Judgments, Orders or Decrees
Applies to a judgment, decree or order resulting from a divorce, legal separation, annulment, changes in legal custody or qualified medical child support order (QMCSO). It is important to note that ERISA requires a plan to honor qualified
medical child support orders, and including this provision in the plan document allows coverage through a QMCSO to be paid pre-tax.
26 CFR §1.125-4(d).
An employer is provided a court order which requires that the employee cover the dependent child on all available medical, dental and vision coverage available. The child does not live with the employee, and the employee is not currently enrolled in any benefit offerings through the employer, although they are eligible for it. The policies all require employees who cover dependents to be enrolled on the plan. The employer should enroll the employee and dependent on all plans, to comply with the court order.
If an employee, spouse or dependent becomes enrolled in coverage under Part A or Part B of Medicare, or Medicaid or loses coverage under these, a cafeteria plan may permit the employee to make an election change to increase, change
or revoke coverage of that employee, spouse or dependent under the plan. Treas.
Reg. §1.125-4(e) This category does not include SCHIP, VA Benefits or TRICARE.

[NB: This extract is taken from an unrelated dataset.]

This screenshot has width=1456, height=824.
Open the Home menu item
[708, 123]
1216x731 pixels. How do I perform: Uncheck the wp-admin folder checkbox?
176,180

An employee becomes eligible for Medicare because of End Stage Renal Disease (ESRD), and requests to revoke his group medical plan election since the plan contains
this provision. Later, this same employee receives a kidney transplant and exhausts his coverage from Medicare. The employee is now able to request to be re-enrolled on the group plan under this same provision.
An employee taking FMLA may revoke their election for medical, dental and vision and choose another option for the remaining period of leave.
26 CFR §1.125-4(g).
An employee qualifies for unpaid FMLA and does not
have enough paid time accrued to earn a full salary during the full 12 weeks of leave. The employee requests to revoke coverage during his leave. This is permitted under this Section 125 provision. Upon return, the employee has the right to be reinstated to the coverage in effect prior to the leave.